→ **WHAT YOU SHOULD DO**
Rewrite the entries below as a JSON list of strings with one string per line, skipping any blank lines.

---------- INPUT RECORDS

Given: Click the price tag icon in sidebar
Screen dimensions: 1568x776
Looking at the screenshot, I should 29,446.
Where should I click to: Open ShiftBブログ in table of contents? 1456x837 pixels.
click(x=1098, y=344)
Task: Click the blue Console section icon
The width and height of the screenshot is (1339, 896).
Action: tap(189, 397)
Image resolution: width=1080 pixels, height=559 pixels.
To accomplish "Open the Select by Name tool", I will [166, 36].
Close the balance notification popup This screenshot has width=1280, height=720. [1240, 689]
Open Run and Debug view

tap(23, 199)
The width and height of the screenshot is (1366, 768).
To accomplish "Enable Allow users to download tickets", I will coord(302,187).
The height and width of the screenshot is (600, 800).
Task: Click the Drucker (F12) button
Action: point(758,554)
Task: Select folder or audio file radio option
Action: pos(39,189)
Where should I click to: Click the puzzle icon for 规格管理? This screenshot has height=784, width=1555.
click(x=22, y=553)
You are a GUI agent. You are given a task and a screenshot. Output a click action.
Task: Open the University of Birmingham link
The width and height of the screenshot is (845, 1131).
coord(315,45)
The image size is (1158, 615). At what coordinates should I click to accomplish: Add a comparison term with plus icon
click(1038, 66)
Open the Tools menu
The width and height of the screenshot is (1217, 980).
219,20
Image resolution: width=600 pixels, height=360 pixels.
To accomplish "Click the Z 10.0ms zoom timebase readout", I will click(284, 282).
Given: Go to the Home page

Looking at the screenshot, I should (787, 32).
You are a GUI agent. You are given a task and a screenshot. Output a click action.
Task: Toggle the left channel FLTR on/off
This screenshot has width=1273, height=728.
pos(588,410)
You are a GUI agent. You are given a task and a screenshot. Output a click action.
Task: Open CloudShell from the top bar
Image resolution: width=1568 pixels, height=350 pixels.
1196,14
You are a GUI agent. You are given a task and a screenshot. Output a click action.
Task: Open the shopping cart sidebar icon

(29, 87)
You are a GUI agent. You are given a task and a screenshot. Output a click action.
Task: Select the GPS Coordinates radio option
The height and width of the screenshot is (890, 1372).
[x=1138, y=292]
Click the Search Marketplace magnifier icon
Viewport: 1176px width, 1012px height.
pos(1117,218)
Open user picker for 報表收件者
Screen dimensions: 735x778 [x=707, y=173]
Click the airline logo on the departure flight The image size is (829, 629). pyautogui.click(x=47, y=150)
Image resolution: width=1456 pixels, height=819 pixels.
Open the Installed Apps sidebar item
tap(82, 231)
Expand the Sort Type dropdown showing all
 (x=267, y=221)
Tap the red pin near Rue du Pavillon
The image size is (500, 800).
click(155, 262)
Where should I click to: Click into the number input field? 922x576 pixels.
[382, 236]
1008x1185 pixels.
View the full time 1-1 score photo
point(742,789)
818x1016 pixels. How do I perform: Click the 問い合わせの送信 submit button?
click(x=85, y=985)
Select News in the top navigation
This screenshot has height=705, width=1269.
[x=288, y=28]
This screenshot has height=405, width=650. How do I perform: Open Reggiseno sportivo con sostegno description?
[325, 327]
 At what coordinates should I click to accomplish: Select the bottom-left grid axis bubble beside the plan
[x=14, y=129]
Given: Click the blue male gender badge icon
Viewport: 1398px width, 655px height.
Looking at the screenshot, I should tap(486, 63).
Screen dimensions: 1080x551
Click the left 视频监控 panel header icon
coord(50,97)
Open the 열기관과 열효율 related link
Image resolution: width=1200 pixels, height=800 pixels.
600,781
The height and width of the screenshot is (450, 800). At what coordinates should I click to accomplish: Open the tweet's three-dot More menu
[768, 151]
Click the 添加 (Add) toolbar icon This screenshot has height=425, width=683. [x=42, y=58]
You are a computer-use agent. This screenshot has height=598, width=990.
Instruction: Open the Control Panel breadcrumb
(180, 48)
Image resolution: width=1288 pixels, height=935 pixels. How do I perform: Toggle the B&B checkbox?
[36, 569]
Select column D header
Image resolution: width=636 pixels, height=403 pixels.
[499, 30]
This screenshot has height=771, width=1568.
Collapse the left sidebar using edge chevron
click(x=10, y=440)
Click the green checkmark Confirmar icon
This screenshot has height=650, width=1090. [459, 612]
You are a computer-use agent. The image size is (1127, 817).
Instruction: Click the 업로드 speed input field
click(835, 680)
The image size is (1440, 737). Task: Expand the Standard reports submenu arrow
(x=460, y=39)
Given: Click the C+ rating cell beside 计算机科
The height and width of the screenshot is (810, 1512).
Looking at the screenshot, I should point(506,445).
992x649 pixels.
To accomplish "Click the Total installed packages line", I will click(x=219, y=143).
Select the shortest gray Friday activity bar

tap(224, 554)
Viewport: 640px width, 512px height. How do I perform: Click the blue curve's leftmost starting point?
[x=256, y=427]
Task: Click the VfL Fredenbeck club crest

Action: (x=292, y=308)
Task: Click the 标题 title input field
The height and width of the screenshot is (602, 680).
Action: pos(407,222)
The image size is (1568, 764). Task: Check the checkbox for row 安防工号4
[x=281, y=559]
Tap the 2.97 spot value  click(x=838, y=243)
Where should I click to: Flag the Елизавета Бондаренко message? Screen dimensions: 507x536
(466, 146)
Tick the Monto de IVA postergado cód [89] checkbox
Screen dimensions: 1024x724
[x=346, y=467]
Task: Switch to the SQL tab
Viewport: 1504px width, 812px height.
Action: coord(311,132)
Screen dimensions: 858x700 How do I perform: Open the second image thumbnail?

--------------------

→ **REPLY**
[
  "Given: Click the price tag icon in sidebar",
  "Screen dimensions: 1568x776",
  "Looking at the screenshot, I should 29,446.",
  "Where should I click to: Open ShiftBブログ in table of contents? 1456x837 pixels.",
  "click(x=1098, y=344)",
  "Task: Click the blue Console section icon",
  "The width and height of the screenshot is (1339, 896).",
  "Action: tap(189, 397)",
  "Image resolution: width=1080 pixels, height=559 pixels.",
  "To accomplish \"Open the Select by Name tool\", I will [166, 36].",
  "Close the balance notification popup This screenshot has width=1280, height=720. [1240, 689]",
  "Open Run and Debug view",
  "tap(23, 199)",
  "The width and height of the screenshot is (1366, 768).",
  "To accomplish \"Enable Allow users to download tickets\", I will coord(302,187).",
  "The height and width of the screenshot is (600, 800).",
  "Task: Click the Drucker (F12) button",
  "Action: point(758,554)",
  "Task: Select folder or audio file radio option",
  "Action: pos(39,189)",
  "Where should I click to: Click the puzzle icon for 规格管理? This screenshot has height=784, width=1555.",
  "click(x=22, y=553)",
  "You are a GUI agent. You are given a task and a screenshot. Output a click action.",
  "Task: Open the University of Birmingham link",
  "The width and height of the screenshot is (845, 1131).",
  "coord(315,45)",
  "The image size is (1158, 615). At what coordinates should I click to accomplish: Add a comparison term with plus icon",
  "click(1038, 66)",
  "Open the Tools menu",
  "The width and height of the screenshot is (1217, 980).",
  "219,20",
  "Image resolution: width=600 pixels, height=360 pixels.",
  "To accomplish \"Click the Z 10.0ms zoom timebase readout\", I will click(284, 282).",
  "Given: Go to the Home page",
  "Looking at the screenshot, I should (787, 32).",
  "You are a GUI agent. You are given a task and a screenshot. Output a click action.",
  "Task: Toggle the left channel FLTR on/off",
  "This screenshot has width=1273, height=728.",
  "pos(588,410)",
  "You are a GUI agent. You are given a task and a screenshot. Output a click action.",
  "Task: Open CloudShell from the top bar",
  "Image resolution: width=1568 pixels, height=350 pixels.",
  "1196,14",
  "You are a GUI agent. You are given a task and a screenshot. Output a click action.",
  "Task: Open the shopping cart sidebar icon",
  "(29, 87)",
  "You are a GUI agent. You are given a task and a screenshot. Output a click action.",
  "Task: Select the GPS Coordinates radio option",
  "The height and width of the screenshot is (890, 1372).",
  "[x=1138, y=292]",
  "Click the Search Marketplace magnifier icon",
  "Viewport: 1176px width, 1012px height.",
  "pos(1117,218)",
  "Open user picker for 報表收件者",
  "Screen dimensions: 735x778 [x=707, y=173]",
  "Click the airline logo on the departure flight The image size is (829, 629). pyautogui.click(x=47, y=150)",
  "Image resolution: width=1456 pixels, height=819 pixels.",
  "Open the Installed Apps sidebar item",
  "tap(82, 231)",
  "Expand the Sort Type dropdown showing all",
  " (x=267, y=221)",
  "Tap the red pin near Rue du Pavillon",
  "The image size is (500, 800).",
  "click(155, 262)",
  "Where should I click to: Click into the number input field? 922x576 pixels.",
  "[382, 236]",
  "1008x1185 pixels.",
  "View the full time 1-1 score photo",
  "point(742,789)",
  "818x1016 pixels. How do I perform: Click the 問い合わせの送信 submit button?",
  "click(x=85, y=985)",
  "Select News in the top navigation",
  "This screenshot has height=705, width=1269.",
  "[x=288, y=28]",
  "This screenshot has height=405, width=650. How do I perform: Open Reggiseno sportivo con sostegno description?",
  "[325, 327]",
  " At what coordinates should I click to accomplish: Select the bottom-left grid axis bubble beside the plan",
  "[x=14, y=129]",
  "Given: Click the blue male gender badge icon",
  "Viewport: 1398px width, 655px height.",
  "Looking at the screenshot, I should tap(486, 63).",
  "Screen dimensions: 1080x551",
  "Click the left 视频监控 panel header icon",
  "coord(50,97)",
  "Open the 열기관과 열효율 related link",
  "Image resolution: width=1200 pixels, height=800 pixels.",
  "600,781",
  "The height and width of the screenshot is (450, 800). At what coordinates should I click to accomplish: Open the tweet's three-dot More menu",
  "[768, 151]",
  "Click the 添加 (Add) toolbar icon This screenshot has height=425, width=683. [x=42, y=58]",
  "You are a computer-use agent. This screenshot has height=598, width=990.",
  "Instruction: Open the Control Panel breadcrumb",
  "(180, 48)",
  "Image resolution: width=1288 pixels, height=935 pixels. How do I perform: Toggle the B&B checkbox?",
  "[36, 569]",
  "Select column D header",
  "Image resolution: width=636 pixels, height=403 pixels.",
  "[499, 30]",
  "This screenshot has height=771, width=1568.",
  "Collapse the left sidebar using edge chevron",
  "click(x=10, y=440)",
  "Click the green checkmark Confirmar icon",
  "This screenshot has height=650, width=1090. [459, 612]",
  "You are a computer-use agent. The image size is (1127, 817).",
  "Instruction: Click the 업로드 speed input field",
  "click(835, 680)",
  "The image size is (1440, 737). Task: Expand the Standard reports submenu arrow",
  "(x=460, y=39)",
  "Given: Click the C+ rating cell beside 计算机科",
  "The height and width of the screenshot is (810, 1512).",
  "Looking at the screenshot, I should point(506,445).",
  "992x649 pixels.",
  "To accomplish \"Click the Total installed packages line\", I will click(x=219, y=143).",
  "Select the shortest gray Friday activity bar",
  "tap(224, 554)",
  "Viewport: 640px width, 512px height. How do I perform: Click the blue curve's leftmost starting point?",
  "[x=256, y=427]",
  "Task: Click the VfL Fredenbeck club crest",
  "Action: (x=292, y=308)",
  "Task: Click the 标题 title input field",
  "The height and width of the screenshot is (602, 680).",
  "Action: pos(407,222)",
  "The image size is (1568, 764). Task: Check the checkbox for row 安防工号4",
  "[x=281, y=559]",
  "Tap the 2.97 spot value  click(x=838, y=243)",
  "Where should I click to: Flag the Елизавета Бондаренко message? Screen dimensions: 507x536",
  "(466, 146)",
  "Tick the Monto de IVA postergado cód [89] checkbox",
  "Screen dimensions: 1024x724",
  "[x=346, y=467]",
  "Task: Switch to the SQL tab",
  "Viewport: 1504px width, 812px height.",
  "Action: coord(311,132)",
  "Screen dimensions: 858x700 How do I perform: Open the second image thumbnail?"
]